Welcome to a new Sitcom Tuesday! Malcolm In The Middle will commence next week, so for one more time in August, I’m excited to set the figurative table by resurrecting an entry from this blog’s decade-long run. Here’s how it works: I’ll provide a link to a piece that I first published many seasons back, and then I’ll offer a bit of updated commentary. But, as I always caution, please be gentle; this early article is from a long time ago, and my standards have changed as I’ve changed — I’ve improved as a thinker, a communicator, and a television-watcher.

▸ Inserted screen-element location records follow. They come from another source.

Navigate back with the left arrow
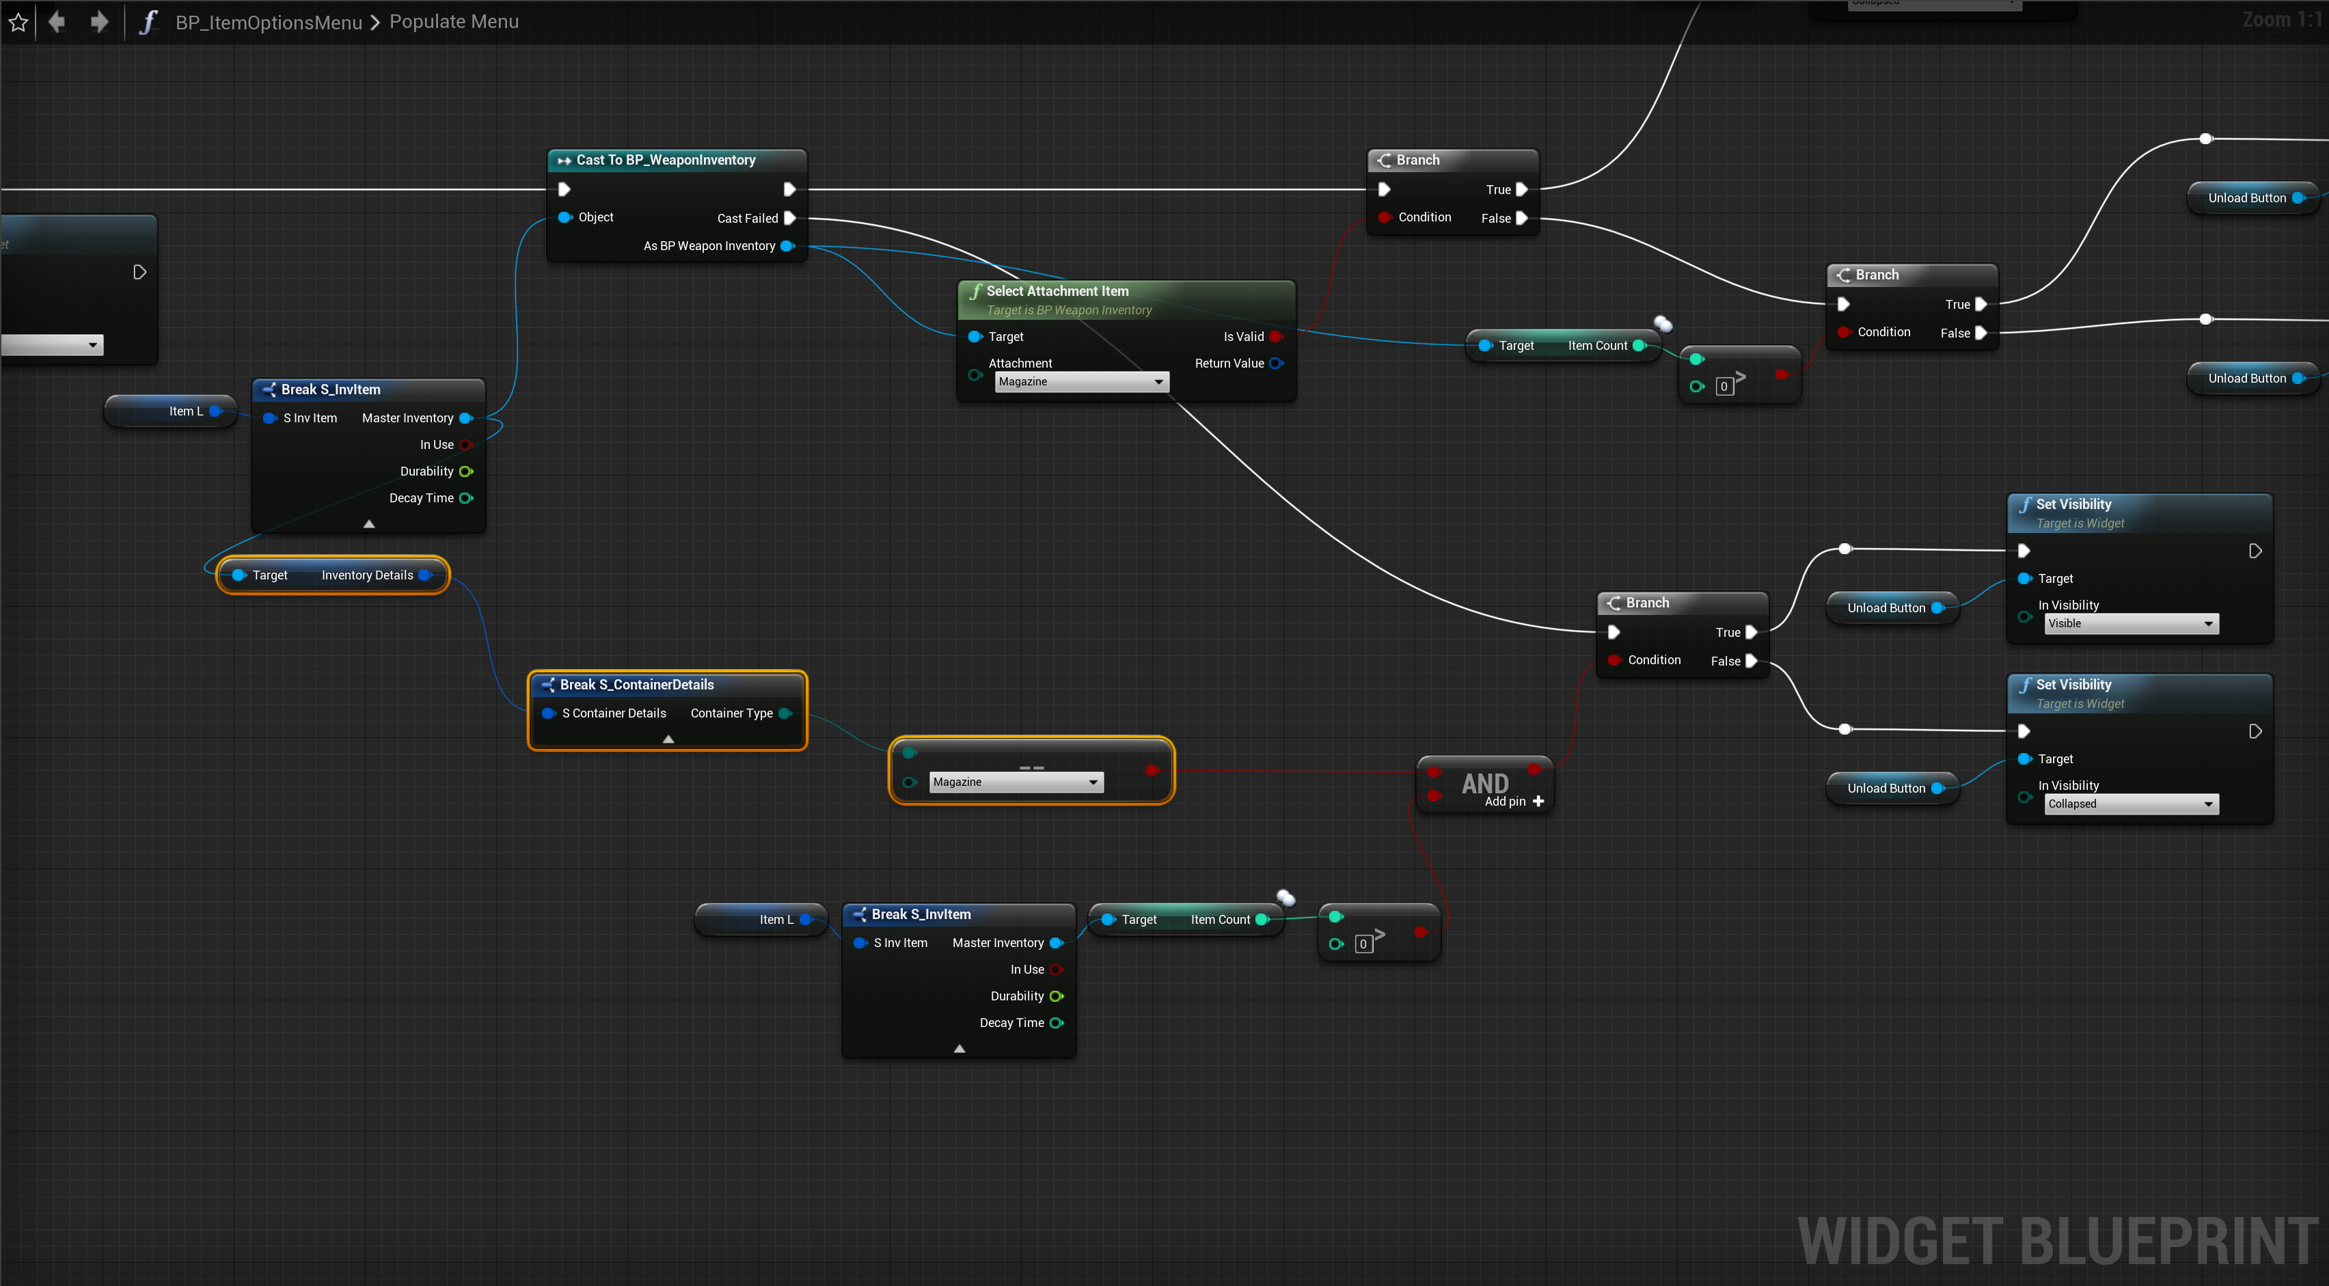Viewport: 2329px width, 1286px height. point(57,22)
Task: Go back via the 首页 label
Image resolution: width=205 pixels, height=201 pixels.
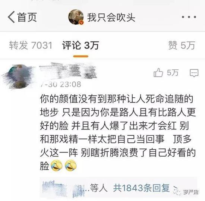Action: point(27,17)
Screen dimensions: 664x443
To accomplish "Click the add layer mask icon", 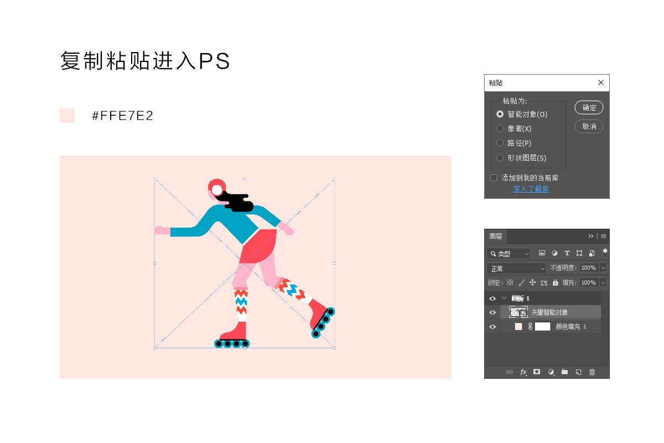I will tap(537, 372).
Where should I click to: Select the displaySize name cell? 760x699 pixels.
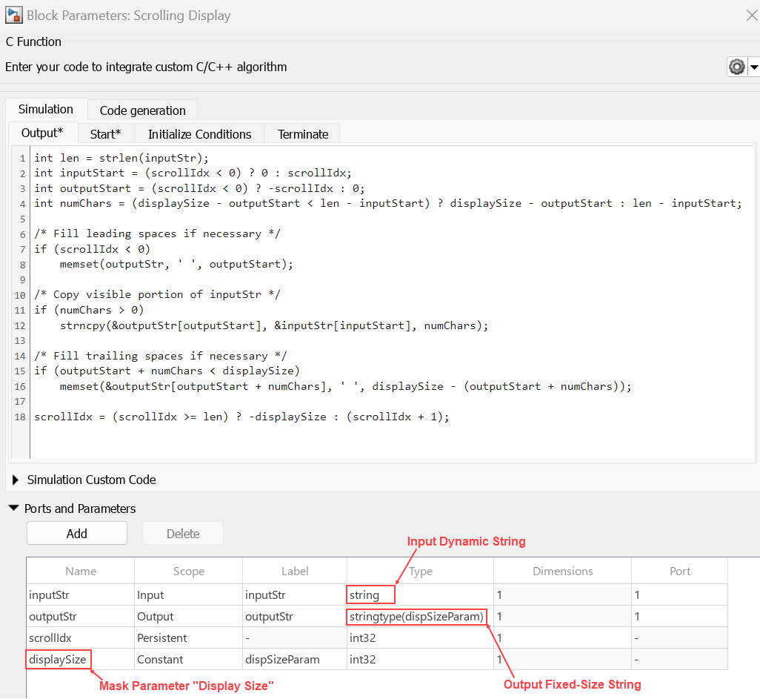click(58, 659)
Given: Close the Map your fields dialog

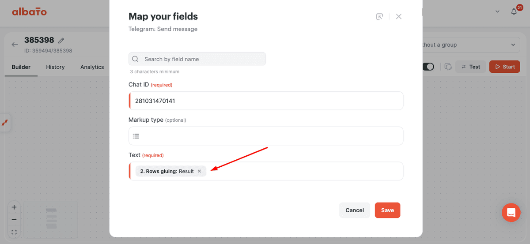Looking at the screenshot, I should [399, 16].
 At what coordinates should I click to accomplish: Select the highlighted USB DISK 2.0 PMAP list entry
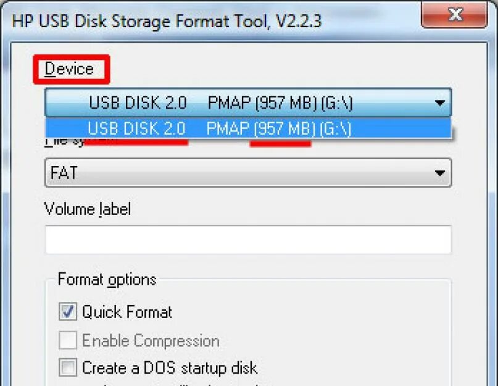(247, 128)
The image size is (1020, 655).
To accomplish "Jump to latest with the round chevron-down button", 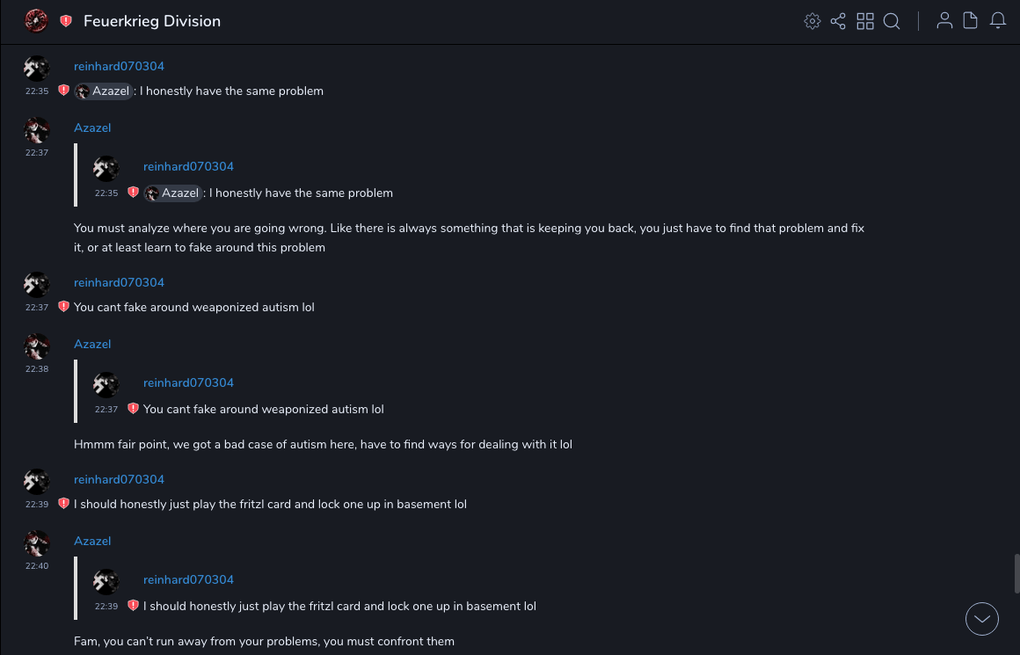I will point(982,619).
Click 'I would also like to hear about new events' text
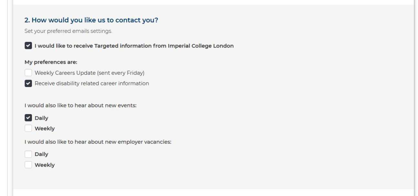This screenshot has width=418, height=196. [80, 106]
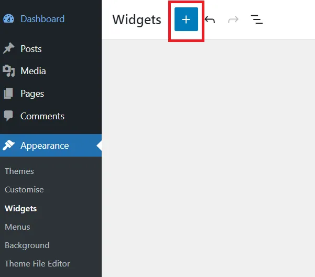Viewport: 315px width, 277px height.
Task: Click the Posts pushpin icon
Action: pyautogui.click(x=8, y=48)
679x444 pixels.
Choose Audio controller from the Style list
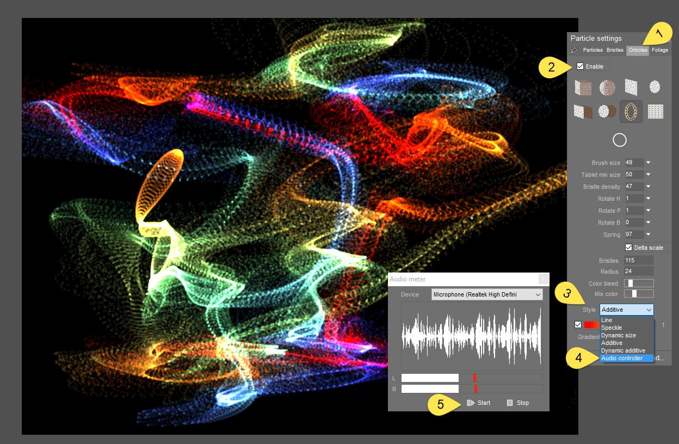[626, 358]
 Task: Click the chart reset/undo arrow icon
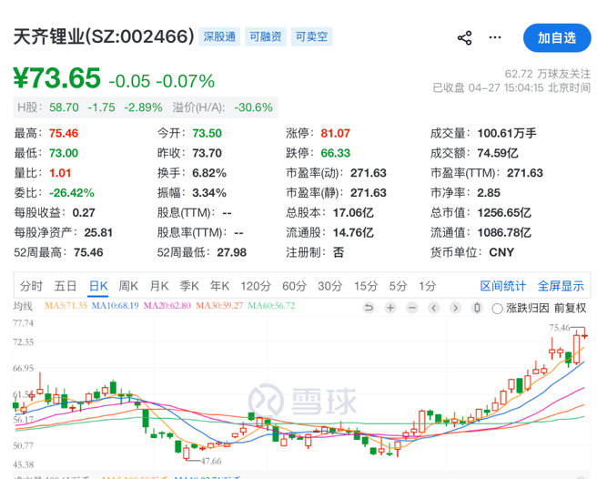pos(369,308)
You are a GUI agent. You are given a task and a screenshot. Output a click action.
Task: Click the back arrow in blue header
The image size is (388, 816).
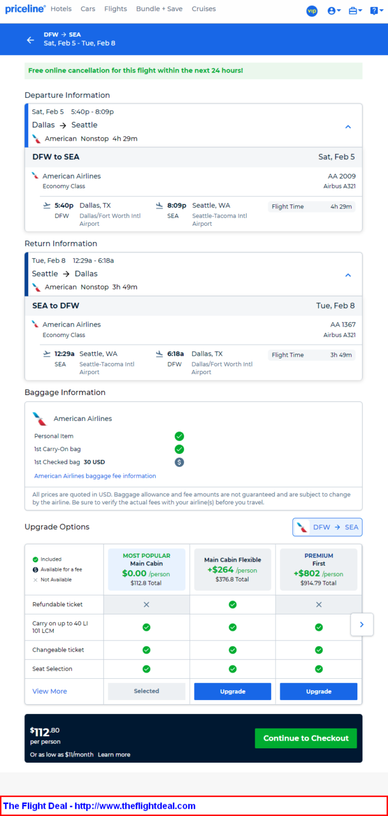[x=31, y=40]
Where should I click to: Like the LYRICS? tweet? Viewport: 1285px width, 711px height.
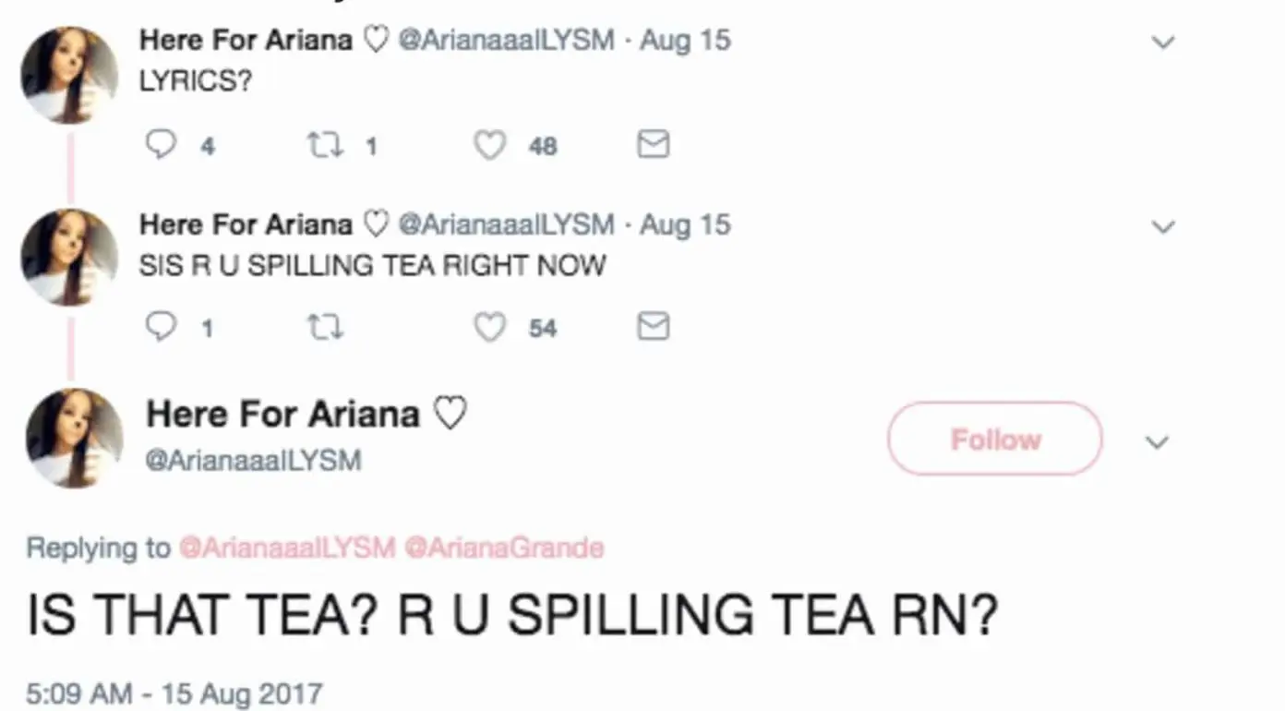[489, 145]
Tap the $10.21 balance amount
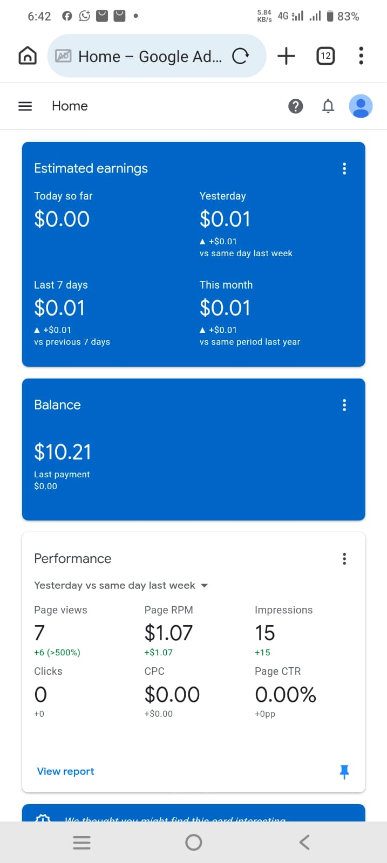 click(63, 452)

So, let’s revisit… The Ten Best FRASIER Episodes of Season Eleven: https://jacksonupperco.com/2018/03/13/the-ten-best-frasier-episodes-of-season-eleven/

Frasier is probably the best sitcom of the 1990s, simply for the fact that, despite a few ebbs and flows, it’s reliably gem-filled and mostly excellent throughout its first seven seasons — that’s 1993-1994 through 1999-2000. It’s also never less than the second-best sitcom on the air. The problem is, as the show enters the 2000s, it not only becomes not great, but I think it becomes actively mediocre as well — in the sense that it’s no longer an easy candidate for even annual Top Five lists… well, until its final season, 2003-2004, when it once again emerges as a bit of a contender. What changes? Well, in addition to the knowledge that the series would finally be ending, which allows for closure-seeking stories that have a deliberately enhanced relevance and weight for character, two of the show’s best scribes returned for the first time since 2000 — Christopher Lloyd, who really captures Frasier Crane’s voice and restores for the series its tonal identity (which stems from its lead), and Joe Keenan, who knows how to project this character-rooted ethos through a specific and popular brand of comic storytelling: farce. Accordingly, Season Eleven goes back to offering classic episodes on a more regular basis (the previous three years had very few, mind you), and even though the show is basically broader and less fresh than it was in the 1990s, it’s again honoring its core character and reflecting his depiction in every part of its weekly functioning — thereby flattering the series in a way that had long been missing. Many of the writers here would eventually go on to Modern Family, a laugh-laden show with well-drawn regulars — but not to the extent of Frasier; it’s still rare to see a show as steeped in the sensibility of its central characterization. OhBecker tried to a degree (it just didn’t have any other well-defined leads to support it), and I suppose the 2010s have seen the emergence of more personal and autobiographical half hours — like Louie, for one — but they’re intentionally not as funny, forsaking an important tenet of the genre (the thing that makes it a unique art)In this regard, Frasier remains a high-water mark for comedic character writing on the sitcom. Few shows before or since are as brilliant, in the 1990s, 2000s, or any era. (Let’s hope the forthcoming “revival” is able to maintain and not harm its wonderful reputation!)